[[ Provided data open ]]
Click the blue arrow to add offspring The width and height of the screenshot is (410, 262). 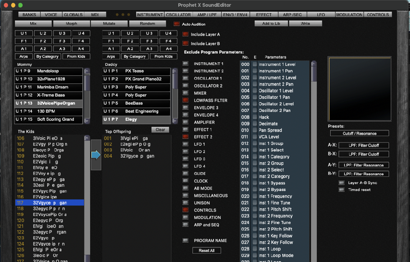[x=96, y=155]
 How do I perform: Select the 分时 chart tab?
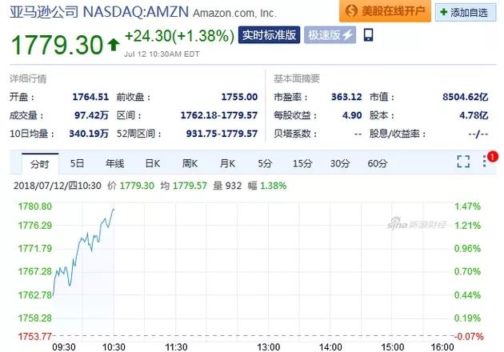click(x=40, y=163)
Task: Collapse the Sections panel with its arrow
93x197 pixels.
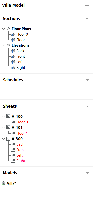Action: (x=87, y=19)
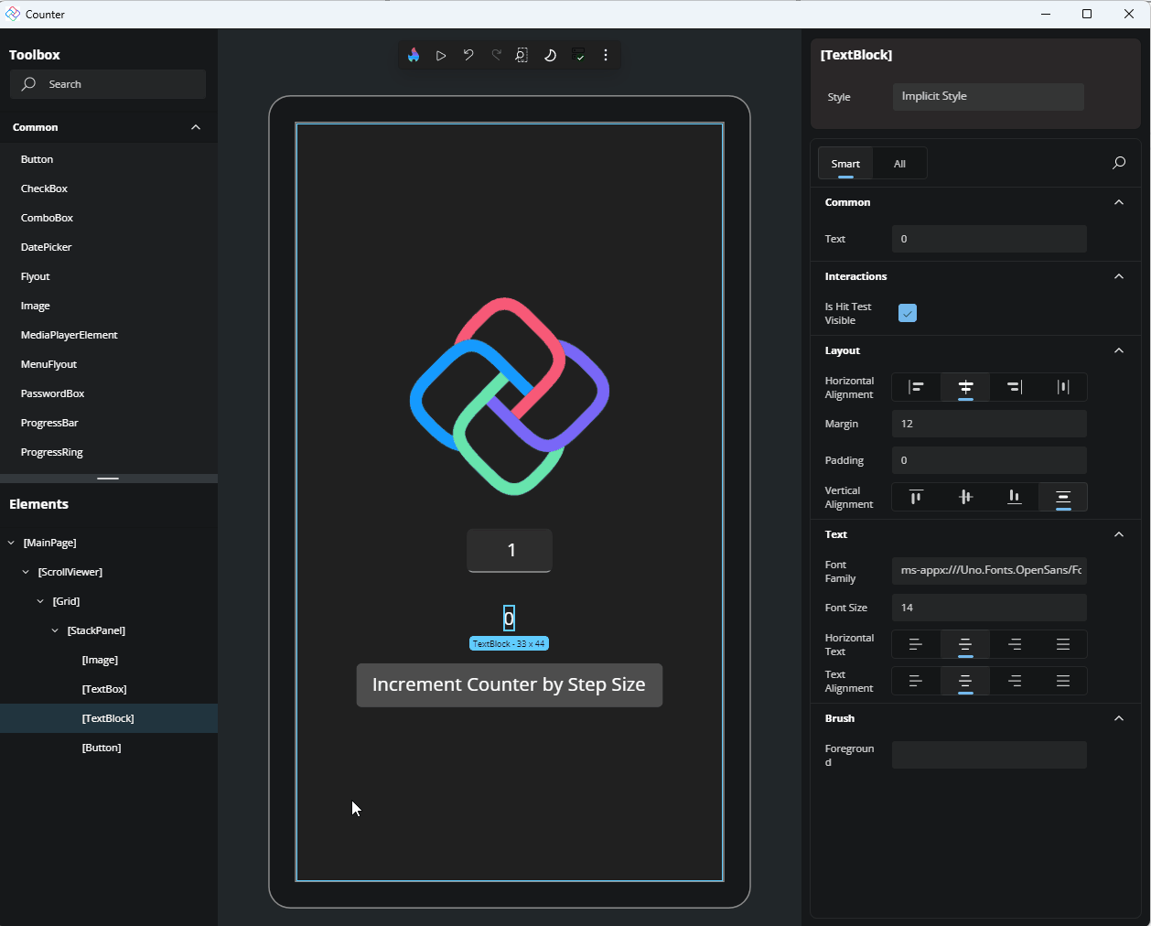Set Horizontal Alignment to left
The image size is (1151, 926).
pyautogui.click(x=916, y=387)
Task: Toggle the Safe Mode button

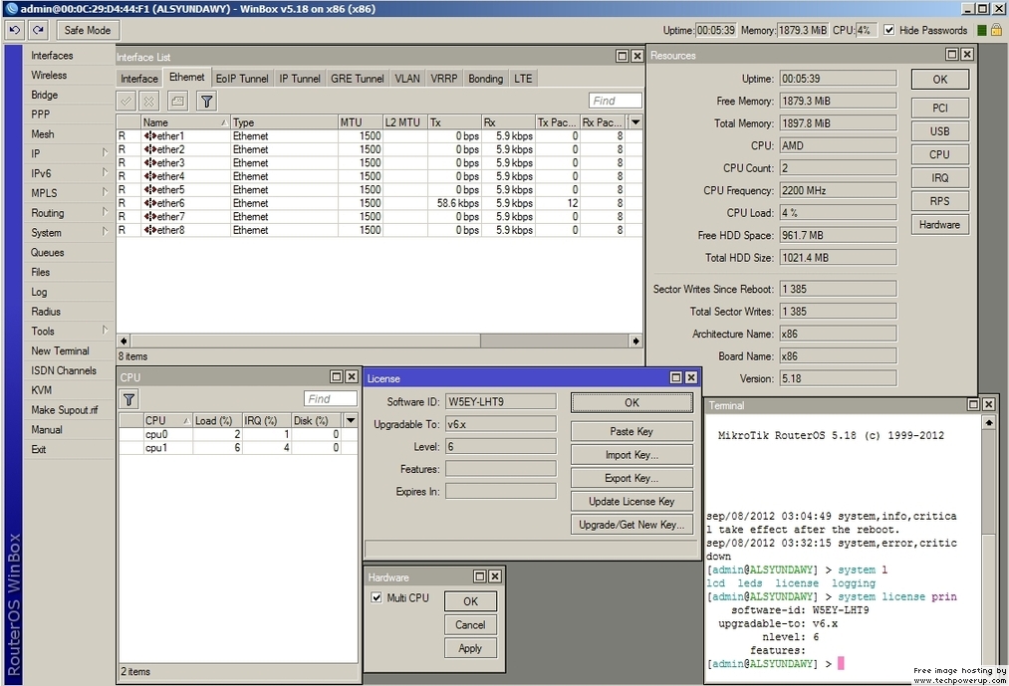Action: click(88, 30)
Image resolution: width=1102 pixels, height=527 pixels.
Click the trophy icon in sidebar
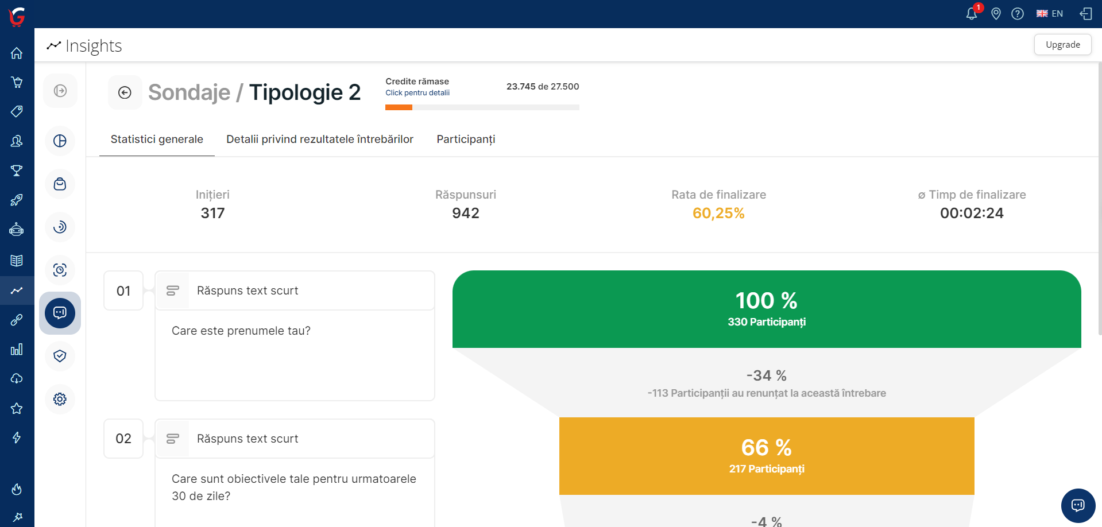click(17, 171)
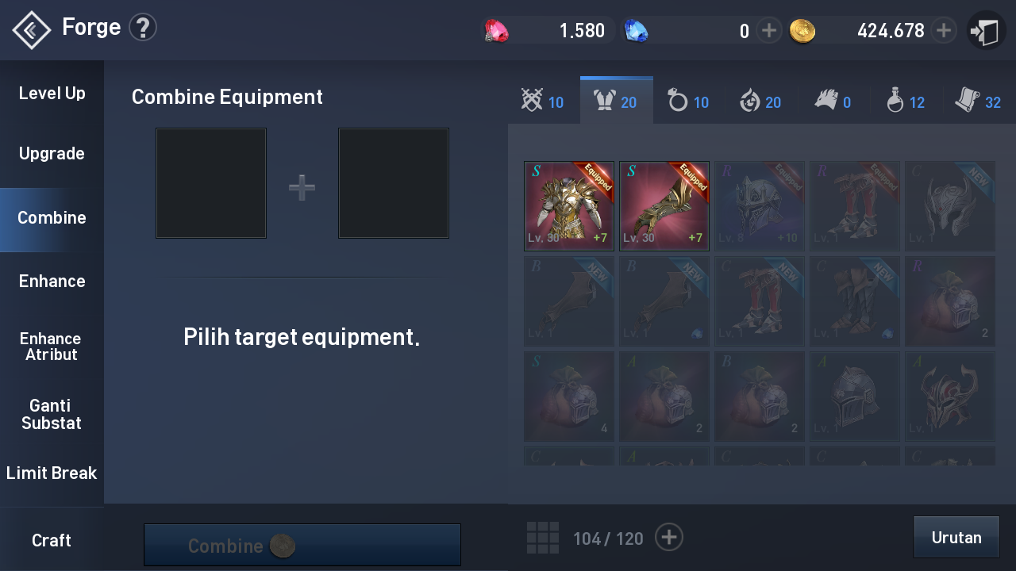
Task: Open the Enhance Atribut menu
Action: [x=52, y=347]
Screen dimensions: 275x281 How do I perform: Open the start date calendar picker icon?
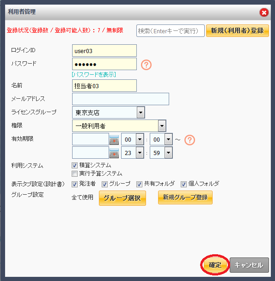[x=114, y=140]
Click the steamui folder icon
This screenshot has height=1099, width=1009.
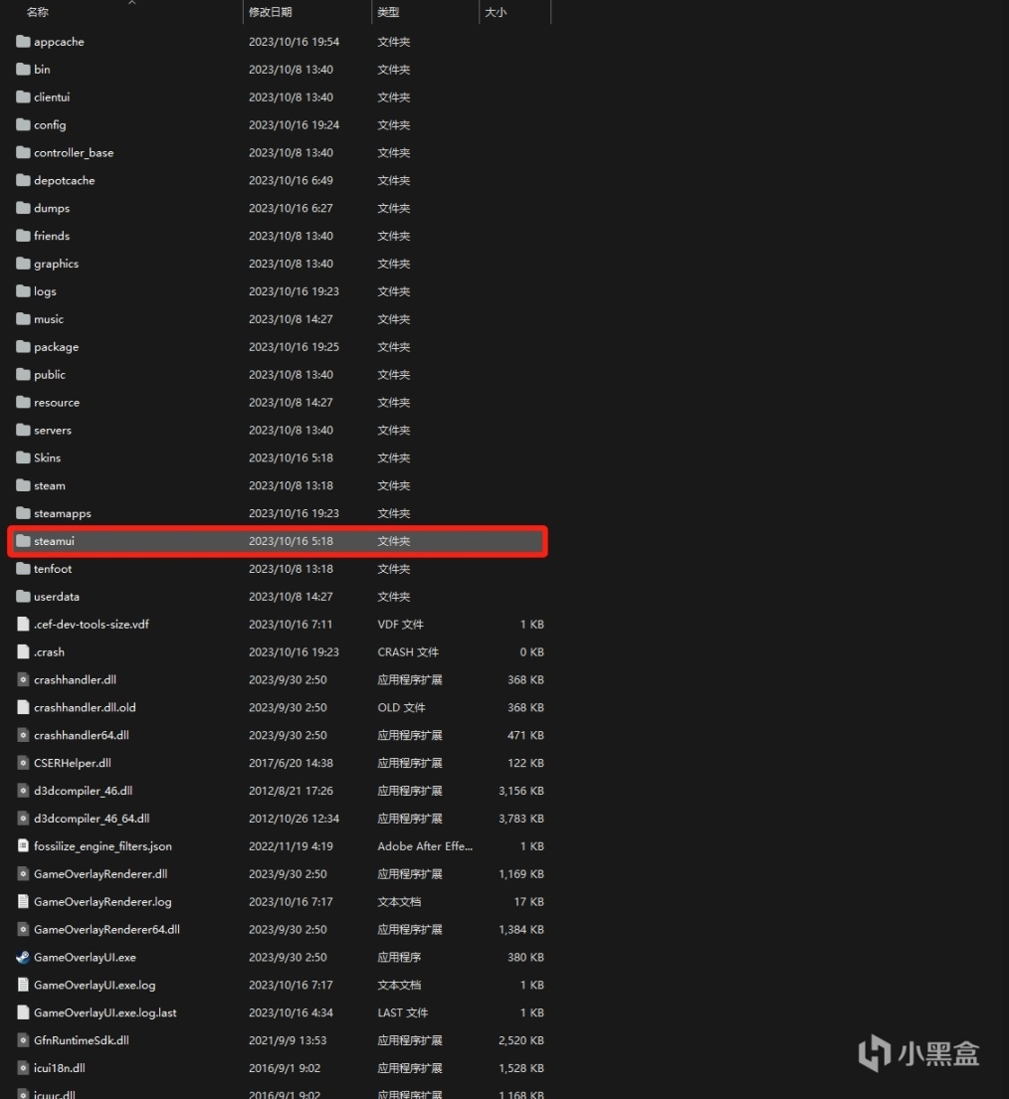tap(24, 541)
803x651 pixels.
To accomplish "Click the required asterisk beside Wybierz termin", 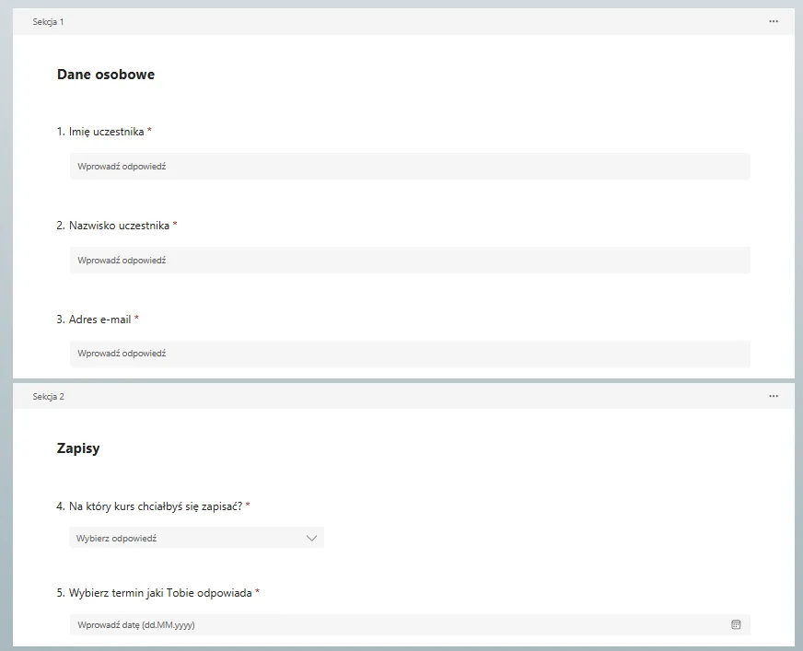I will tap(257, 592).
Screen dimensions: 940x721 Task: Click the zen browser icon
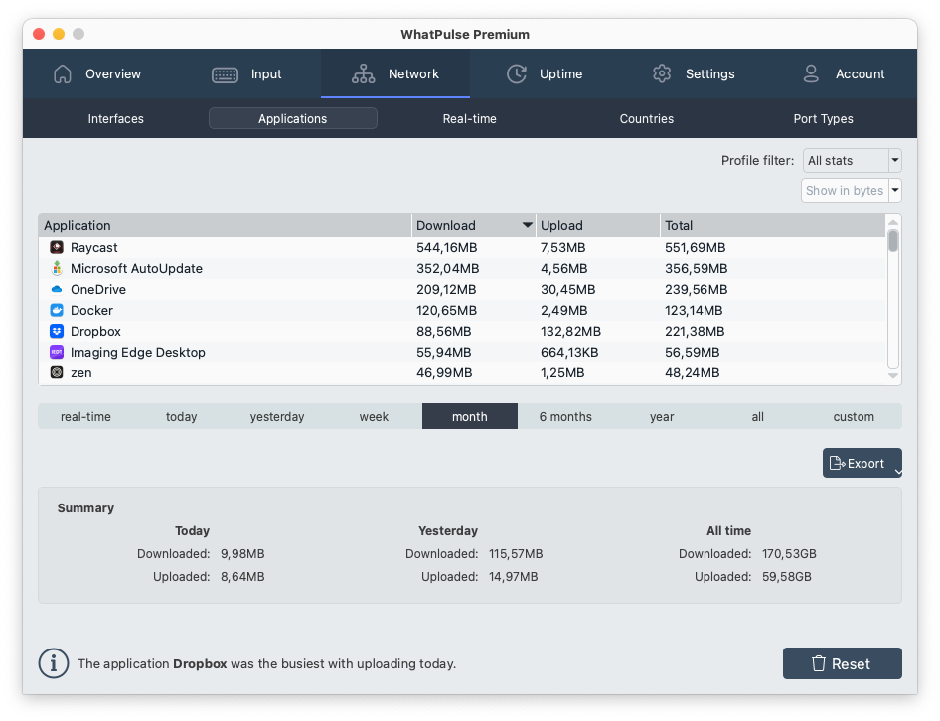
[[ Provided data closed ]]
» Work instructions
From the material above, give again exactly the lines from the one that contains "Screen dimensions: 275x281" through the one that contains "803x651 pixels.", and leave out the pictures.

» Finished task
Screen dimensions: 275x281 How do I perform: Open the start date calendar picker icon?
[x=114, y=140]
Click the steamui folder icon
This screenshot has height=1099, width=1009.
tap(24, 541)
803x651 pixels.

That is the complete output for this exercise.